WORK TO COMPLETE>
Reproduce, word for word, the forum thread below about the tiny worms seen in a shrimp tank.

##### SOURCE PASSAGE

# Naidids or other



## sr20det (28 Jun 2012)

Yesterdaday when feeding my shrimp, when the flake was being broken up by the shrimp into small chunks, I noticed what looked like a glass like worm run too one of the small flakes, and looked to be tucking in. Looked to be part of the redmoor root some alive.  was 2mm at most.

It was camoflaged into the wood, did look colourless and reading:

http://www.skepticalaquarist.com/annelids#naidid

Chances are it is a Naid.  So I have those, now also a white worm type on glass.

Reading that site, I have little worm on my glass, too small to be planeria imo 1mm to 2mm thin as a strand of hair, is white, seen them swim (dont think Planeria swim do they), glinding through the water head first (only when pump is off, with filter on, only see them on glass)  I thought it was a nematode, but reading, nematodes do not attach to glass, where mine do seem to, so now wonder if they are nematodes.

I also have copepods  .

Anyone have any ideas if they are nemotodes? Looking at a you tube vid, worms wiggling like crazy, mine do not, movement is minimal, only movement is when they are actually moving?


----------



## Otto72 (3 Jul 2012)

If they are swimming in your water column they are nemotodes. Planaria only move along surfaces


----------



## sr20det (3 Jul 2012)

See,

I saw this:

http://youtu.be/OEbPd-hopgY

These do not wiggle like that at all, more like caterpillers, head moving about, and that and then body follows.  Same when swimming too, dart in straight lines and change direction with head first.

Hence thought, they might not be nematodes.  Guppies do munch them up though whatever they are


----------

##########
##### DATASET EXCERPT

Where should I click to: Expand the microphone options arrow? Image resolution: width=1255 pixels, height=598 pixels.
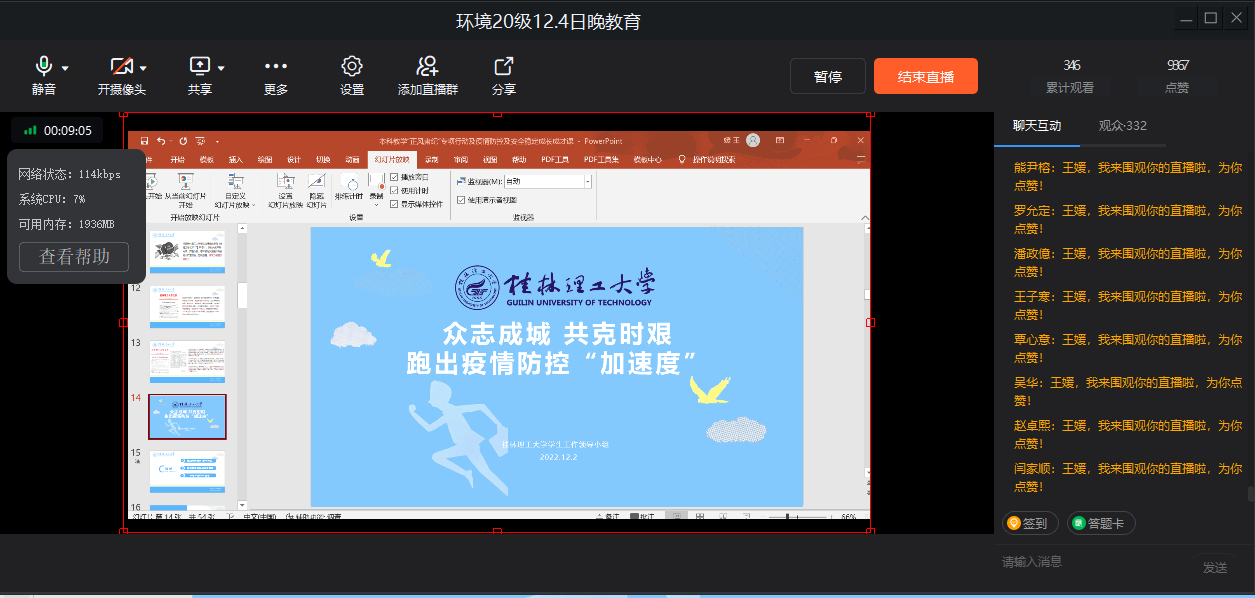pos(65,69)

##########

THE RESULT>
# Naidids or other



## sr20det (28 Jun 2012)

Yesterdaday when feeding my shrimp, when the flake was being broken up by the shrimp into small chunks, I noticed what looked like a glass like worm run too one of the small flakes, and looked to be tucking in. Looked to be part of the redmoor root some alive.  was 2mm at most.

It was camoflaged into the wood, did look colourless and reading:

http://www.skepticalaquarist.com/annelids#naidid

Chances are it is a Naid.  So I have those, now also a white worm type on glass.

Reading that site, I have little worm on my glass, too small to be planeria imo 1mm to 2mm thin as a strand of hair, is white, seen them swim (dont think Planeria swim do they), glinding through the water head first (only when pump is off, with filter on, only see them on glass)  I thought it was a nematode, but reading, nematodes do not attach to glass, where mine do seem to, so now wonder if they are nematodes.

I also have copepods  .

Anyone have any ideas if they are nemotodes? Looking at a you tube vid, worms wiggling like crazy, mine do not, movement is minimal, only movement is when they are actually moving?


----------



## Otto72 (3 Jul 2012)

If they are swimming in your water column they are nemotodes. Planaria only move along surfaces


----------



## sr20det (3 Jul 2012)

See,

I saw this:

http://youtu.be/OEbPd-hopgY

These do not wiggle like that at all, more like caterpillers, head moving about, and that and then body follows.  Same when swimming too, dart in straight lines and change direction with head first.

Hence thought, they might not be nematodes.  Guppies do munch them up though whatever they are


----------